■ **Set task**: Extract each line in the records below that contains the string "info".

Source data
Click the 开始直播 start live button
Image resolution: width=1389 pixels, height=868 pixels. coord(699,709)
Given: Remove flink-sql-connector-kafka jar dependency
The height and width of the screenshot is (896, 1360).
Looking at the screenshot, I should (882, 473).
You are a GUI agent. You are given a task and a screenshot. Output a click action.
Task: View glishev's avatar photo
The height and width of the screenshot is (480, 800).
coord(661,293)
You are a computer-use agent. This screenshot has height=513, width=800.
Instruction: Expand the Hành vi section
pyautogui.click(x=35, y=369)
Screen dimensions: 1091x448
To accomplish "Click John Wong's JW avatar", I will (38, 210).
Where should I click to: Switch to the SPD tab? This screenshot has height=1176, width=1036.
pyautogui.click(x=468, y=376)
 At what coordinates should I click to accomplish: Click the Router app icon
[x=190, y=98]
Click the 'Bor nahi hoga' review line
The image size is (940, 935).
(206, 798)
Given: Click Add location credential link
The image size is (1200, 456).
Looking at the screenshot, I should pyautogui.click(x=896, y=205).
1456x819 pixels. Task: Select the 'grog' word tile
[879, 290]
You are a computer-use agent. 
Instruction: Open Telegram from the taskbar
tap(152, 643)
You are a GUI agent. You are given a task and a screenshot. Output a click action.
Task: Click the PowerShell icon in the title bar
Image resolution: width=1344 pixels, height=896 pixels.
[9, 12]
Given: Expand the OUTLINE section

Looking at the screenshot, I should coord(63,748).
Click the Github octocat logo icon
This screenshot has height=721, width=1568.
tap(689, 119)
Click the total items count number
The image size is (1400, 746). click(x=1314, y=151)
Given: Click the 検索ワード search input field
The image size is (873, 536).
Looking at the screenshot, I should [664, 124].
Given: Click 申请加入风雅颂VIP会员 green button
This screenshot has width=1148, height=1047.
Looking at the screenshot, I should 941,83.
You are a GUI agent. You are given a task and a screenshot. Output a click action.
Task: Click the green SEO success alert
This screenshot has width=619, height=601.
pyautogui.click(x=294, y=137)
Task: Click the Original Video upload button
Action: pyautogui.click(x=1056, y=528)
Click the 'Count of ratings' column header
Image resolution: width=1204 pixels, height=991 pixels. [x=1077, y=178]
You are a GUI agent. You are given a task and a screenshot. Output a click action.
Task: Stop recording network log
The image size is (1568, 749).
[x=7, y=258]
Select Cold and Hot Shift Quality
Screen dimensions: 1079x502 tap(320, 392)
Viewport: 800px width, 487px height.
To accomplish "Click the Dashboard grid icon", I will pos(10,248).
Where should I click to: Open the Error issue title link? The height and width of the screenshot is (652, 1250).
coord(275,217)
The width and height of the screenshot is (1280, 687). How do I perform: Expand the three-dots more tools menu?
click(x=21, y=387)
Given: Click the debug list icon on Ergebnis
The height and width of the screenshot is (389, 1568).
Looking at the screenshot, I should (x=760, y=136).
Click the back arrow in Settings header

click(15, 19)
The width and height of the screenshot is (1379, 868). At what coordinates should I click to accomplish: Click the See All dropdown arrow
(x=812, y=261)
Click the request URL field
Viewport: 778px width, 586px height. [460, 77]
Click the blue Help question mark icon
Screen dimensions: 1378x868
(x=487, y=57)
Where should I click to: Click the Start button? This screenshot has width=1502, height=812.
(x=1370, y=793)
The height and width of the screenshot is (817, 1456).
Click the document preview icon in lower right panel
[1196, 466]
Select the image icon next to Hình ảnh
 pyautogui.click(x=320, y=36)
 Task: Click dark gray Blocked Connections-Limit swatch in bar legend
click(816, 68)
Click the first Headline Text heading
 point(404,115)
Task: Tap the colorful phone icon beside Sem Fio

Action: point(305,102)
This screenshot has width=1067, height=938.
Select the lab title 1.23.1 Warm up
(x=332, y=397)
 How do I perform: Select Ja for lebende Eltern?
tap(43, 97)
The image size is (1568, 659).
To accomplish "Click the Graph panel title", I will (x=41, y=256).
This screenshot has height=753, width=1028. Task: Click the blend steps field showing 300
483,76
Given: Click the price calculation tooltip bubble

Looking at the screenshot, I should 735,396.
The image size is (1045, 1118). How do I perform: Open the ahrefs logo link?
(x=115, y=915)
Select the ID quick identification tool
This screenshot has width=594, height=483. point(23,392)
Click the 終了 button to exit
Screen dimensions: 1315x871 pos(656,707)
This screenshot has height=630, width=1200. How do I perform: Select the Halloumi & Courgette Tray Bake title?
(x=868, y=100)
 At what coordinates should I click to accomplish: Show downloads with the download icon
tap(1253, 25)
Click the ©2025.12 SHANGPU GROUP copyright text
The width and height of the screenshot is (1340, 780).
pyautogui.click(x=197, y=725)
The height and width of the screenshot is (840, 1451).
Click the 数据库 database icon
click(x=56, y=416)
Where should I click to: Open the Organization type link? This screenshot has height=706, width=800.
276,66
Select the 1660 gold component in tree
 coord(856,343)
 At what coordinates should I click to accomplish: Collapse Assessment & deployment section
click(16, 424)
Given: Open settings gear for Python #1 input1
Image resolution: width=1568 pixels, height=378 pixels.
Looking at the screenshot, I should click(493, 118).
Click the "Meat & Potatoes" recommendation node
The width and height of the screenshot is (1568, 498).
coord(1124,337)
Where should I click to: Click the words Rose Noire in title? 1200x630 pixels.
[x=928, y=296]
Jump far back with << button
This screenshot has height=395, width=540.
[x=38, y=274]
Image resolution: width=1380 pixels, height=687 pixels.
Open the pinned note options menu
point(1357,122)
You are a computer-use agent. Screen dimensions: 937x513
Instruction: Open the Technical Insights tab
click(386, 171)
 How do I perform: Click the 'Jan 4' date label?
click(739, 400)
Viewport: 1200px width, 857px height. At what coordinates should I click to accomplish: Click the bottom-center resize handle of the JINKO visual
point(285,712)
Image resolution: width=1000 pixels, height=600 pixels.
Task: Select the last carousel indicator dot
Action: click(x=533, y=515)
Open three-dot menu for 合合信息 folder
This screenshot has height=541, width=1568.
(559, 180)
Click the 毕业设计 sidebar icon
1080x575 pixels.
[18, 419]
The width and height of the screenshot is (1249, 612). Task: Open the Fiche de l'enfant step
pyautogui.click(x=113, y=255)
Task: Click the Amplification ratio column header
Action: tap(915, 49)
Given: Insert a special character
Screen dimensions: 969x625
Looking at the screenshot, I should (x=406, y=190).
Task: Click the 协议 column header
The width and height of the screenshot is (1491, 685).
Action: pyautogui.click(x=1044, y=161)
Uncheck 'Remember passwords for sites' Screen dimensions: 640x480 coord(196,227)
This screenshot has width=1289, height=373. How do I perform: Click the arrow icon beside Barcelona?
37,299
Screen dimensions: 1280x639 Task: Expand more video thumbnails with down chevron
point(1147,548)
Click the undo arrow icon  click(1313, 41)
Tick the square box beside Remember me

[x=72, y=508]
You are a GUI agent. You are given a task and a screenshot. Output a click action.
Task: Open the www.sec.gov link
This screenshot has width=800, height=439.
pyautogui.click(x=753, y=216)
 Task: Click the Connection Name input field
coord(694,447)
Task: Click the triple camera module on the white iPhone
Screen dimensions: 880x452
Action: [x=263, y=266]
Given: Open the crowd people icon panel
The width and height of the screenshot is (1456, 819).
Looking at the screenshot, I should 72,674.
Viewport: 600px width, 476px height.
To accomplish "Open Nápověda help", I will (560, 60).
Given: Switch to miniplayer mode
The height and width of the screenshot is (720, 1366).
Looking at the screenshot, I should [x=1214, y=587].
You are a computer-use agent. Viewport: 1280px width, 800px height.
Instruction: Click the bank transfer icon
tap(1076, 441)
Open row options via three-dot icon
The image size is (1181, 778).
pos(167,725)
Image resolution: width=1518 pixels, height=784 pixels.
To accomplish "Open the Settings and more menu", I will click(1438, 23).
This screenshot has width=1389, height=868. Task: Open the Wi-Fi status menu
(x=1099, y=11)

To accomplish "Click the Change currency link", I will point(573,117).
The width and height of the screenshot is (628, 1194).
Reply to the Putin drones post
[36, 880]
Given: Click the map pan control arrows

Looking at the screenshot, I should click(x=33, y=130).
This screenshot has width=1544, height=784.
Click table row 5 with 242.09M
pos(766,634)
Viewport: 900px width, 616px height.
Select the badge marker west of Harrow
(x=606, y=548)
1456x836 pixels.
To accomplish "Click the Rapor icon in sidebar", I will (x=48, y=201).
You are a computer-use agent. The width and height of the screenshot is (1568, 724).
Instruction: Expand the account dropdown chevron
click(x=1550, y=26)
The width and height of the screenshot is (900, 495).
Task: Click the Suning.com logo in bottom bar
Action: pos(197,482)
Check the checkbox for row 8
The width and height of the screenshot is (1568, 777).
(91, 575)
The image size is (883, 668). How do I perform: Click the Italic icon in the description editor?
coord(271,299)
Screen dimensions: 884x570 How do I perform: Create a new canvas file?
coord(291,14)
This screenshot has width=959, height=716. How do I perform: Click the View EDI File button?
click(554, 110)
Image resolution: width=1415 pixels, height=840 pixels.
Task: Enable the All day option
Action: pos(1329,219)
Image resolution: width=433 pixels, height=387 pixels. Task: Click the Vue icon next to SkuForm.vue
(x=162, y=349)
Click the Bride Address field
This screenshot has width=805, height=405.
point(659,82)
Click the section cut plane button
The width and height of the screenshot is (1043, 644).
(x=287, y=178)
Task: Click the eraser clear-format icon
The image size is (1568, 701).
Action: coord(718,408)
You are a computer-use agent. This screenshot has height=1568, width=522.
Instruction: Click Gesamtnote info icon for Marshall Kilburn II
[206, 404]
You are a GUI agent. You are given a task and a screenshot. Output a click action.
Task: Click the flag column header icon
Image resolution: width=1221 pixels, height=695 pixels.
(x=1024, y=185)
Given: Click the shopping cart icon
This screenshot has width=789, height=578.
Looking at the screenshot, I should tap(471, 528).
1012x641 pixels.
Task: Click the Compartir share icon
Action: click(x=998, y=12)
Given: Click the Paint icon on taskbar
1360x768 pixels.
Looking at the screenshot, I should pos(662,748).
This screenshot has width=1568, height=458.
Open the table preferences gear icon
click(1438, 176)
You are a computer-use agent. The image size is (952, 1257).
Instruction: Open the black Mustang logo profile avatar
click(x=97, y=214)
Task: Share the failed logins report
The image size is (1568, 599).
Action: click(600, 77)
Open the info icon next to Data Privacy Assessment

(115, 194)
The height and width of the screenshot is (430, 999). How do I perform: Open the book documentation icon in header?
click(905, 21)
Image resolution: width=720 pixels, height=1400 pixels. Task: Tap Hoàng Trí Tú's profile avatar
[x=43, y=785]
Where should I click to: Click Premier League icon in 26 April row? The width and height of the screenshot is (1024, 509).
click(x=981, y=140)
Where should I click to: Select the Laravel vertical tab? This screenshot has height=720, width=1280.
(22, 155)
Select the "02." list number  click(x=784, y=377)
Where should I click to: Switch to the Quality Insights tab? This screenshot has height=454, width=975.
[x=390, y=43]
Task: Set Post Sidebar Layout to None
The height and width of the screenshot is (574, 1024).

■ **Solution**:
Instruction: Click Gesamtnote info icon for Marshall Kilburn II
Open the info icon next to Data Privacy Assessment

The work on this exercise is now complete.